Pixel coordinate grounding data
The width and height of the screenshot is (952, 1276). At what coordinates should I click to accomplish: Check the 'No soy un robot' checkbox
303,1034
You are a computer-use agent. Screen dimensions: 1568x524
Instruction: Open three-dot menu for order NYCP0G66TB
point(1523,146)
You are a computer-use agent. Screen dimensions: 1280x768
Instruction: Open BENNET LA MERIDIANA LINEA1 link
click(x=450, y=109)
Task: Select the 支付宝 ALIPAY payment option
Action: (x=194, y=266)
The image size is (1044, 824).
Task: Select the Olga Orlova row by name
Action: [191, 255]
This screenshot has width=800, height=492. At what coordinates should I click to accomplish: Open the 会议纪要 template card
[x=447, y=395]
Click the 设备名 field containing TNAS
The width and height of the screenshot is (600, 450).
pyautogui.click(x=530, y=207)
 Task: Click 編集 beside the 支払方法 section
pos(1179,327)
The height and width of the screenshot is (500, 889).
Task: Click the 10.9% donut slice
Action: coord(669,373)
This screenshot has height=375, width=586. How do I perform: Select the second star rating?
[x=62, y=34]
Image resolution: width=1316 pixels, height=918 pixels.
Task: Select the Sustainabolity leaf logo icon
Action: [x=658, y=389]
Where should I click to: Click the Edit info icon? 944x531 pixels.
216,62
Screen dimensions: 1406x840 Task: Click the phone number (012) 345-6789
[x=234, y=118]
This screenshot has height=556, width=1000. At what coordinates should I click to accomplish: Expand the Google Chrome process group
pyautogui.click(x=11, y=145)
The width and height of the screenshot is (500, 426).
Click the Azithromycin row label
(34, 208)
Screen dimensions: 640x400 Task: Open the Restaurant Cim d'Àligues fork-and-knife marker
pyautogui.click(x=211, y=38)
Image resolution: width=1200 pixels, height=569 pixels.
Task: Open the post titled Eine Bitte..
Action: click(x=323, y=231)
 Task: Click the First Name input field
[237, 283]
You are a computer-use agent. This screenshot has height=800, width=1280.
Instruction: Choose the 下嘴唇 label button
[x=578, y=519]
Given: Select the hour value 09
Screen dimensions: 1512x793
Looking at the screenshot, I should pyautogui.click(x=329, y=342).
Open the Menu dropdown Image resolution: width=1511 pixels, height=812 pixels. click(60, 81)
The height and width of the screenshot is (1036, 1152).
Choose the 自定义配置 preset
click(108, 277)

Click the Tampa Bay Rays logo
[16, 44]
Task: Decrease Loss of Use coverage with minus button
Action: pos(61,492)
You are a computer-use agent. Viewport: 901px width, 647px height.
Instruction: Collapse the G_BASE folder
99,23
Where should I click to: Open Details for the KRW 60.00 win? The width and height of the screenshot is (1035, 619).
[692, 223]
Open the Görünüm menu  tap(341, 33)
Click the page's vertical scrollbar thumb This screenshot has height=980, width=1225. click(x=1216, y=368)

» What you have to do
Every single line of the data above must be set down again exactly.

» Answer to this problem
The width and height of the screenshot is (952, 1276). At what coordinates should I click to accomplish: Check the 'No soy un robot' checkbox
303,1034
You are a computer-use agent. Screen dimensions: 1568x524
Instruction: Open three-dot menu for order NYCP0G66TB
point(1523,146)
You are a computer-use agent. Screen dimensions: 1280x768
Instruction: Open BENNET LA MERIDIANA LINEA1 link
click(x=450, y=109)
Task: Select the 支付宝 ALIPAY payment option
Action: (x=194, y=266)
The image size is (1044, 824).
Task: Select the Olga Orlova row by name
Action: [191, 255]
This screenshot has width=800, height=492. At what coordinates should I click to accomplish: Open the 会议纪要 template card
[x=447, y=395]
Click the 设备名 field containing TNAS
The width and height of the screenshot is (600, 450).
pyautogui.click(x=530, y=207)
 Task: Click 編集 beside the 支払方法 section
pos(1179,327)
The height and width of the screenshot is (500, 889).
Task: Click the 10.9% donut slice
Action: coord(669,373)
This screenshot has height=375, width=586. How do I perform: Select the second star rating?
[x=62, y=34]
Image resolution: width=1316 pixels, height=918 pixels.
Task: Select the Sustainabolity leaf logo icon
Action: [x=658, y=389]
Where should I click to: Click the Edit info icon? 944x531 pixels.
216,62
Screen dimensions: 1406x840 Task: Click the phone number (012) 345-6789
[x=234, y=118]
This screenshot has height=556, width=1000. At what coordinates should I click to accomplish: Expand the Google Chrome process group
pyautogui.click(x=11, y=145)
The width and height of the screenshot is (500, 426).
Click the Azithromycin row label
(34, 208)
Screen dimensions: 640x400 Task: Open the Restaurant Cim d'Àligues fork-and-knife marker
pyautogui.click(x=211, y=38)
Image resolution: width=1200 pixels, height=569 pixels.
Task: Open the post titled Eine Bitte..
Action: click(x=323, y=231)
 Task: Click the First Name input field
[237, 283]
You are a computer-use agent. This screenshot has height=800, width=1280.
Instruction: Choose the 下嘴唇 label button
[x=578, y=519]
Given: Select the hour value 09
Screen dimensions: 1512x793
Looking at the screenshot, I should pyautogui.click(x=329, y=342).
Open the Menu dropdown Image resolution: width=1511 pixels, height=812 pixels. click(60, 81)
The height and width of the screenshot is (1036, 1152).
Choose the 自定义配置 preset
click(108, 277)

Click the Tampa Bay Rays logo
[16, 44]
Task: Decrease Loss of Use coverage with minus button
Action: pos(61,492)
You are a computer-use agent. Viewport: 901px width, 647px height.
Instruction: Collapse the G_BASE folder
99,23
Where should I click to: Open Details for the KRW 60.00 win? The width and height of the screenshot is (1035, 619).
[692, 223]
Open the Görünüm menu  tap(341, 33)
Click the page's vertical scrollbar thumb This screenshot has height=980, width=1225. click(x=1216, y=368)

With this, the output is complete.